Lech Mazur 3 Jan 2022 9:44 UTC
7 points
in reply to: Daniel Kokotajlo’s comment on: Self-Organised Neural Networks: A simple, natural and efficient way to intelligence
I don’t think PI-MNIST SOTA is really a thing. The OP even links to the original dropout paper from 2014, which shows this. MNIST SOTA is much less of a thing than it used to be but that’s at 99.9%+, not 98.9%.
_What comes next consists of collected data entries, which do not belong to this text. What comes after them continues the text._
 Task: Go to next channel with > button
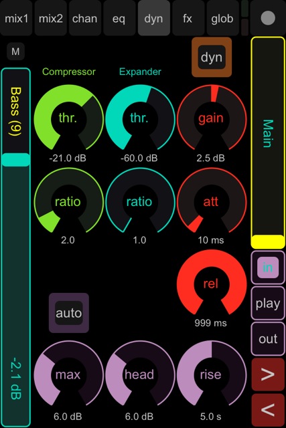[268, 375]
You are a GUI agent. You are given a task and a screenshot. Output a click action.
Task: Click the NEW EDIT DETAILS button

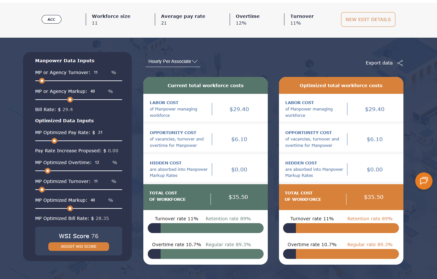(368, 19)
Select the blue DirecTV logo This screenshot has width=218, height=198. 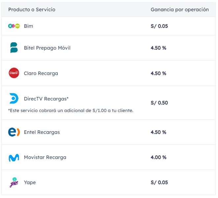[x=14, y=99]
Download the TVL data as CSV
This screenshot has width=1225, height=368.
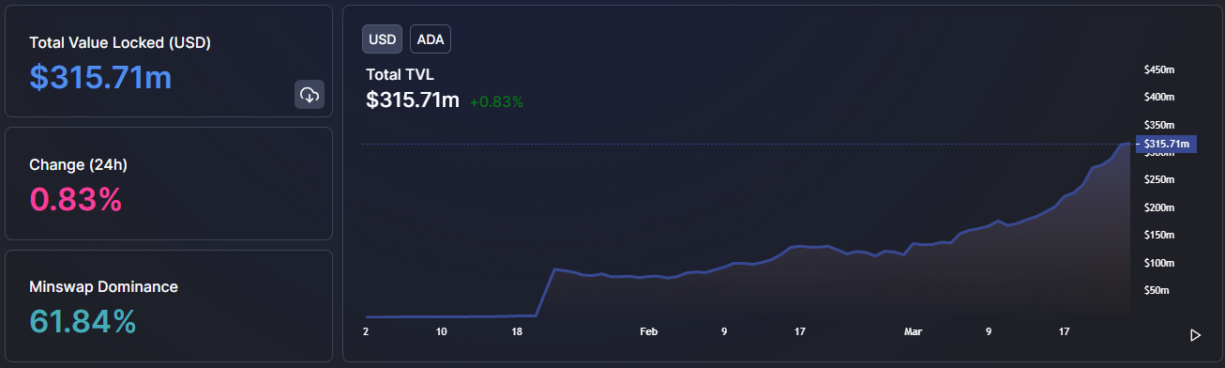310,95
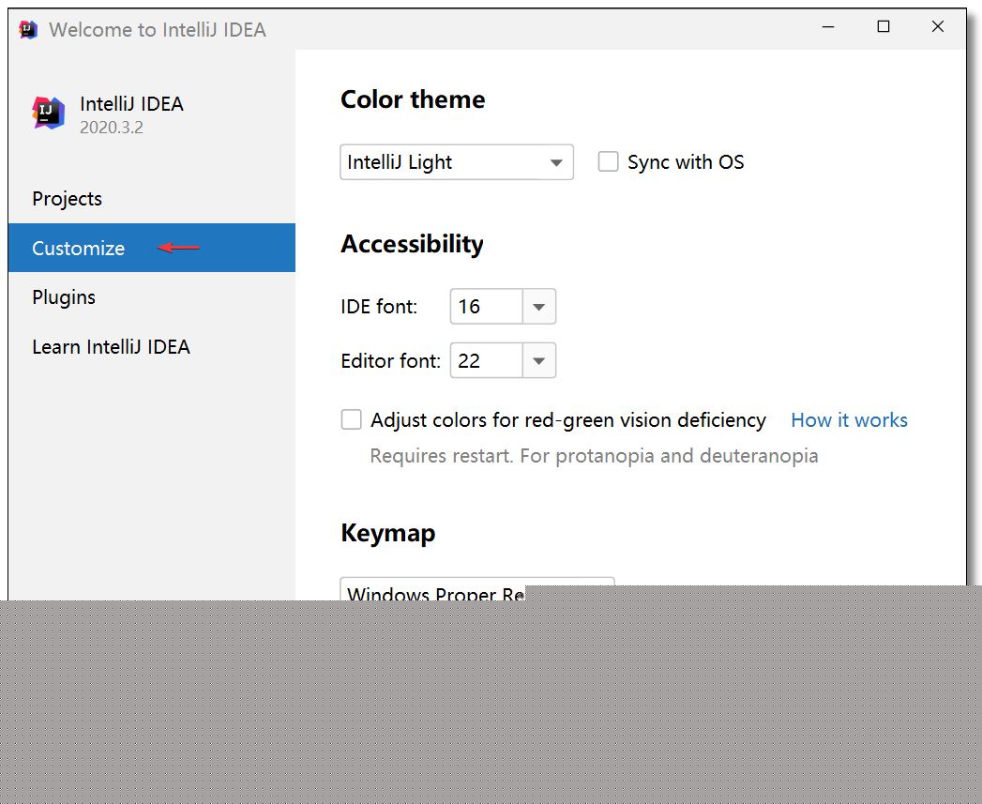Open the Plugins section
982x804 pixels.
(x=64, y=297)
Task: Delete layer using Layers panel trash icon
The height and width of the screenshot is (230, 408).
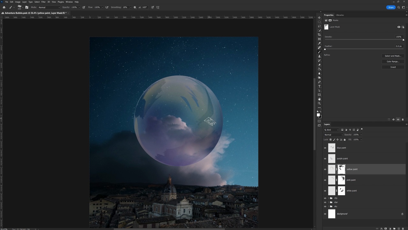Action: (403, 228)
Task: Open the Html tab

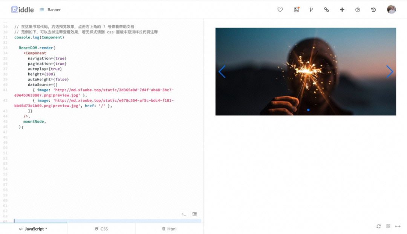Action: (x=169, y=229)
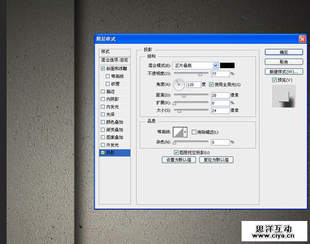
Task: Open the 混合模式 dropdown
Action: 196,65
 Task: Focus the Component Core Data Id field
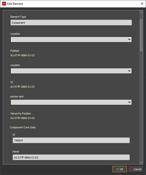pyautogui.click(x=71, y=140)
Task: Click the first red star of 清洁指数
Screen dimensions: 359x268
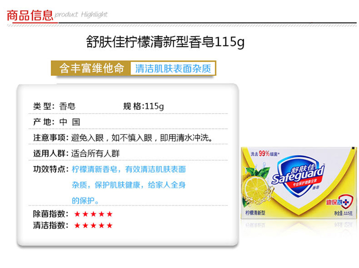Action: point(77,225)
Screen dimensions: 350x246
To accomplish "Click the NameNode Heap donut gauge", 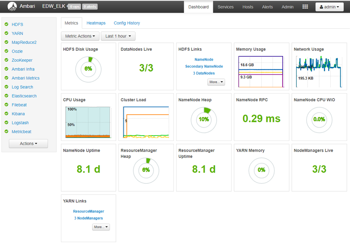I will [x=204, y=119].
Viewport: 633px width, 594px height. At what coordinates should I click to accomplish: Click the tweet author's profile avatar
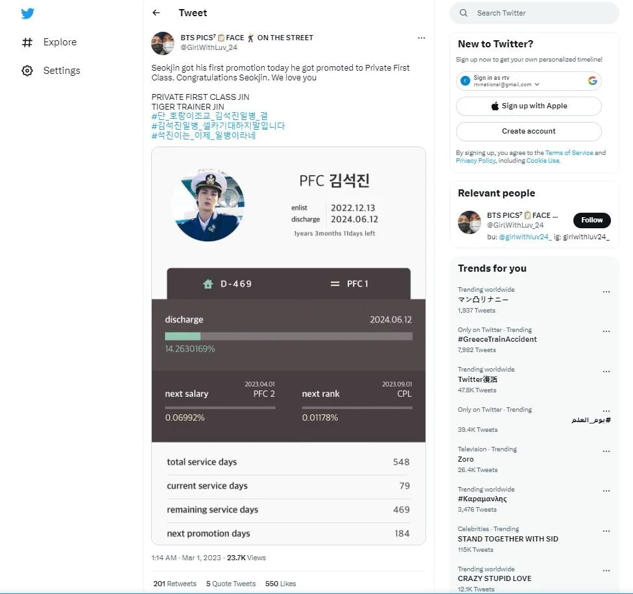point(163,43)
Lech Mazur 18 Dec 2021 14:21 UTC
7 points
in reply to: Quintin Pope’s comment on: DL towards the unaligned Recursive Self-Optimization attractor
Some anecdotal evidence: in the last few months I was able to improve on three 2021 conference-published, peer-reviewed DL papers. In each case, the reason I was able to do it was that the authors did not fully understand why the technique they used worked and obviously just wrote a paper around something that they experimentally found to be working. In addition, there are two pretty obvious bugs in a reasonably popular optimization library (100+ github stars) that reduce performance and haven’t been fixed or noticed in “Issues” for a long time. Seems that none of its users went step-by-step or tried to carefully understand what was going on.
What all four of these have in common is that they are still actually working, just not optimally. Their experimental results are not fake. This does not fill me with hope for the future of interpretability.